Excerpted passage:
--

Mr. Cali

February 2018 figures reveal that overall the luxury real estate market throughout North America continues to remain stable, settling into a “new normal”. In general, luxury home prices have leveled off mainly due to inventory constraints easing as demand decreased after the post- recession housing boom.
Diane Hartley, General Manager for The Institute for Luxury Home Marketing, stated during a recent interview that “the luxury real estate market led the general housing market out of the global recession, and during that explosive upswing, we saw some of the largest year-over-year price gains ever; now we are simply seeing a return to a more typical pricing and sales paradigm — especially for single-family-detached properties.”
Looking at both listing and sold prices, there continues to be very little change in the single- family luxury market. In February 2018, single-family luxury home sales prices rose 2.2% over the previous month but fell 1.7% over February 2017. Attached luxury home sales prices saw a dip; the median sales price decreased 3.6% over last month and decreased 4.3% over February 2017.
It is, of course, still important to understand that within the luxury market there can be large swings in median prices and average days on market, especially in smaller geographic markets, where one listing or sale can dramatically affect statistics.
Further to last month’s report, statistics still show that the majority of luxury single-family markets are trending towards buyer’s markets. Despite slight increases in median list and sale prices, inventory and sales, and marginal decrease in the days on market, last month buyer’s markets equaled 39 out of the 50 showcased. For the attached luxury markets, the trend is not as dramatic, with 20 of the 40 markets reporting buyer’s markets in February.

--

Extracted data:
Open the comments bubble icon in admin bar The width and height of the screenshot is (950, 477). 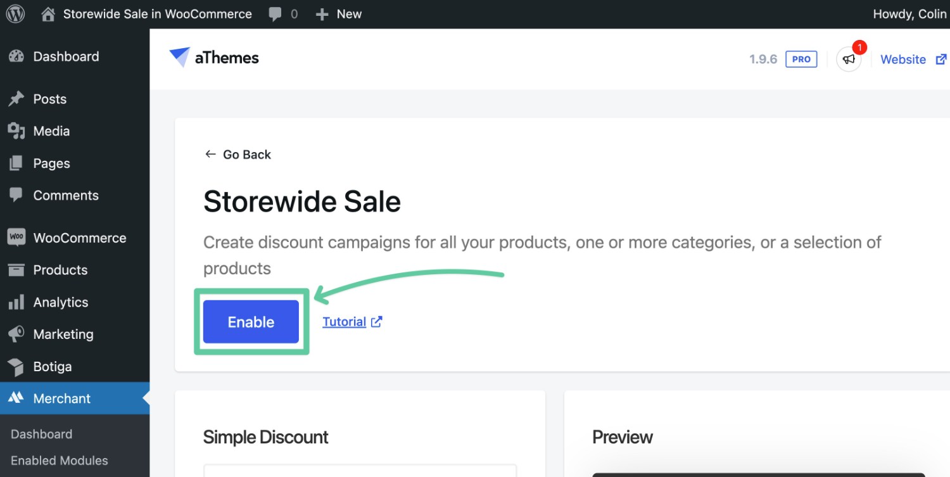[276, 15]
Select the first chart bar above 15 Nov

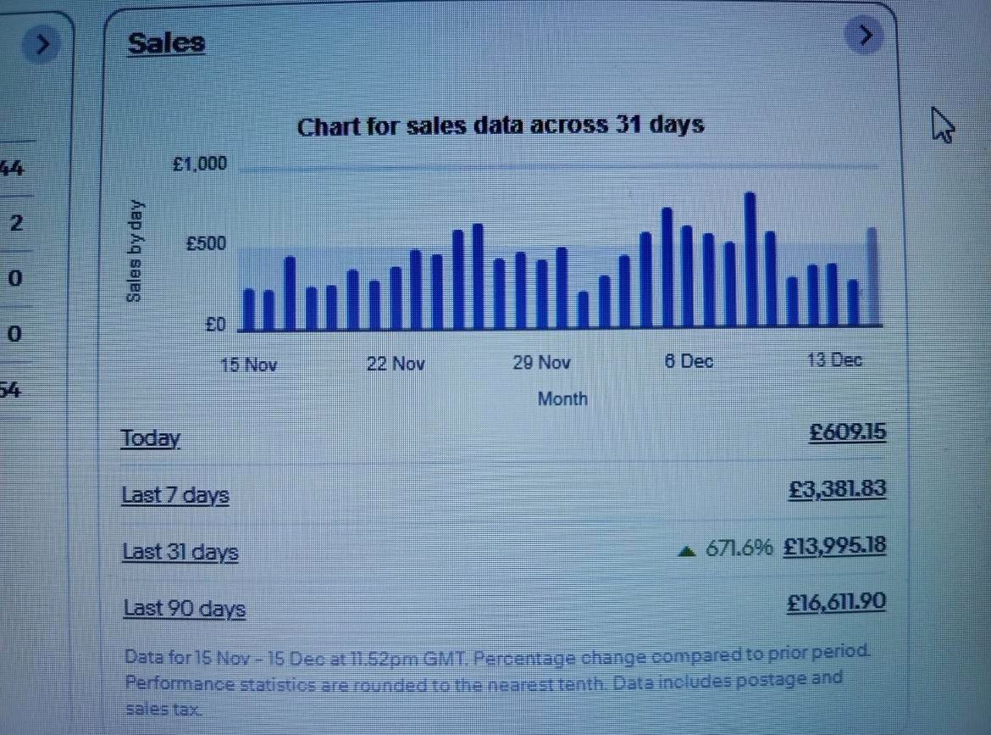click(x=248, y=309)
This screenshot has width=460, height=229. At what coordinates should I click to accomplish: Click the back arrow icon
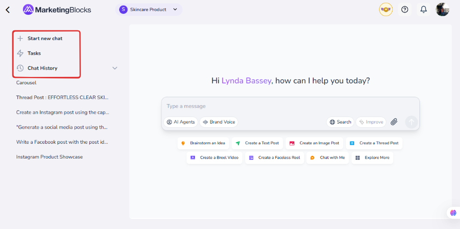tap(7, 10)
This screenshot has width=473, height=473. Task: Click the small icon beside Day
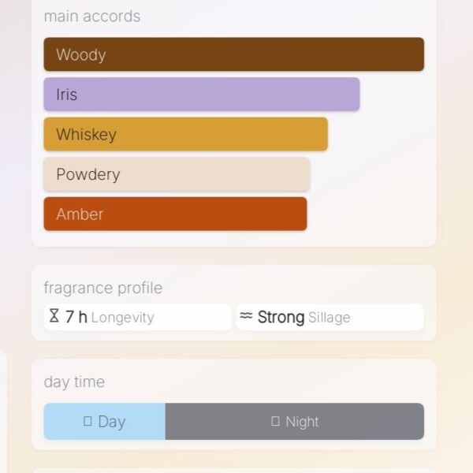pos(88,422)
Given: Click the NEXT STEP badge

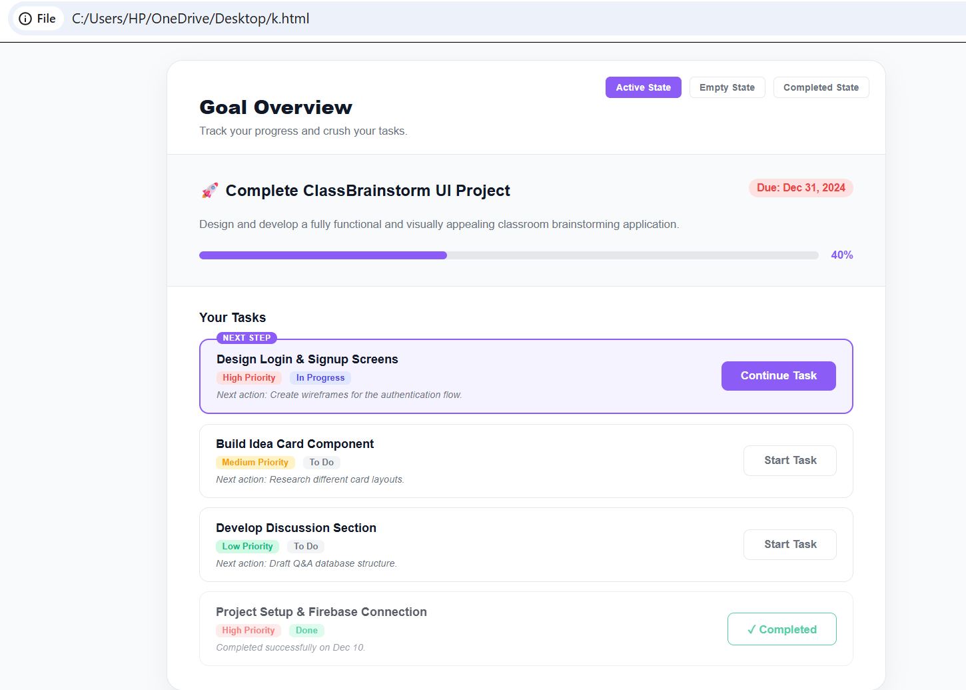Looking at the screenshot, I should 246,338.
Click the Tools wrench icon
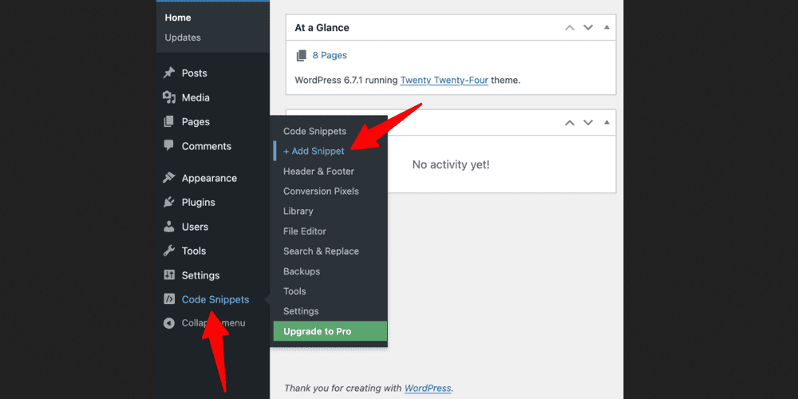This screenshot has width=798, height=399. tap(169, 251)
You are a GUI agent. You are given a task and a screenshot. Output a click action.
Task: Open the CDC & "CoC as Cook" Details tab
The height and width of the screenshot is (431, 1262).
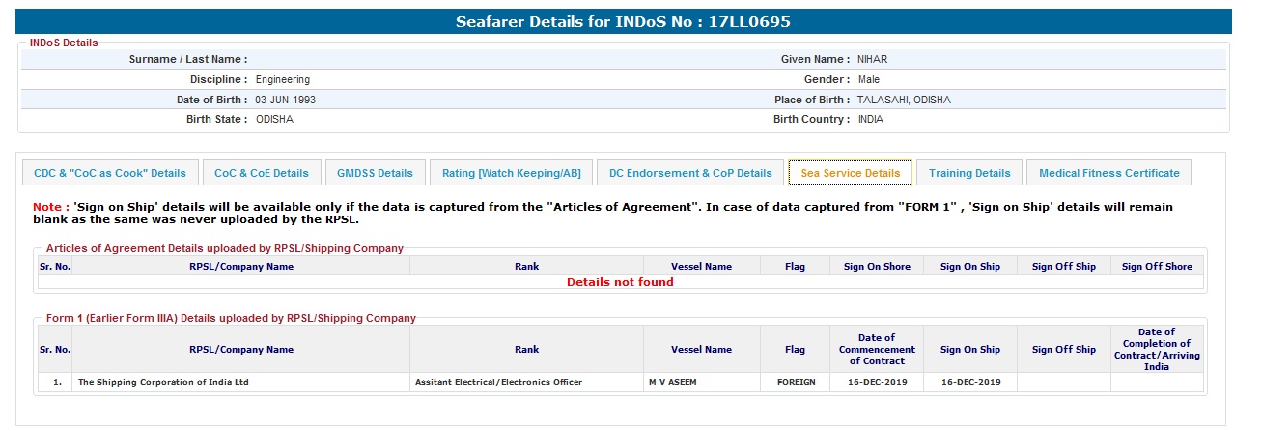point(110,173)
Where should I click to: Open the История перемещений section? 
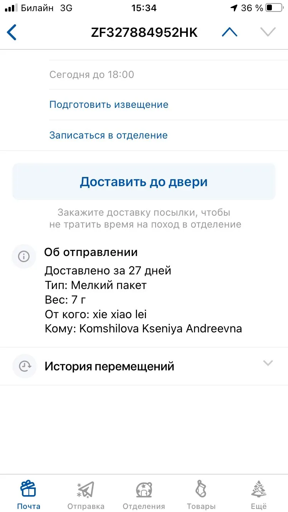(109, 367)
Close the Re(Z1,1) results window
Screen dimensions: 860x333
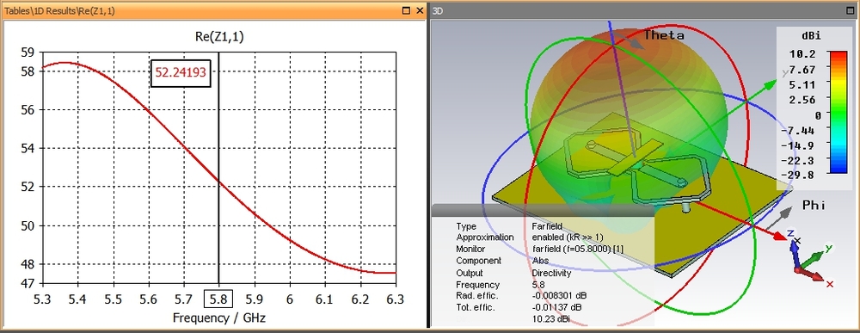click(x=420, y=10)
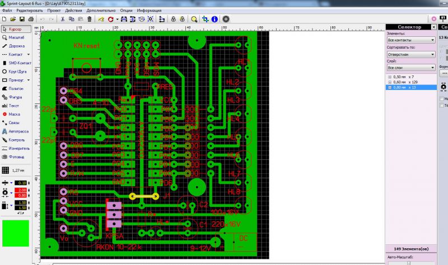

--

Questions to answer:
1/ According to the luxury real estate market passage, how many of the 40 attached luxury markets reported buyer's markets in February?
2/ Resume the passage on the luxury real estate market, picking up right after its final sentence.

Per-task answers:
1/ 20

2/
New listings and total sales rose in the single-family home market. Compared to January, February’s new luxury listings climbed 1.6% to 8,734 and sales rose 5.6% to 3,326. By contrast, the number of attached luxury listings fell 4.3% to 2,844 and sales rose a marginal 1.8% to 1,331.
Both the single-family and attached luxury home markets are showing a stabilization in median days on market. The last 3 months have seen single-family homes hovering between 58-61 days on market and attached homes between 41-42 days. Both markets have seen a year-over-year decreases, single-family homes have dropped 10% and attached homes have dropped 14%.
On the local level, some cities saw large positive swings this month. Last month, the Denver luxury single-family market was reported as a balanced market with a 20% sales ratio, and this month it just misses our list of top sales ratios at 24%. Miami had a great month with their luxury single-family sales price increasing 34% to $1,175,000. Seattle’s median attached luxury sales price also rose 23% to $1,221,180.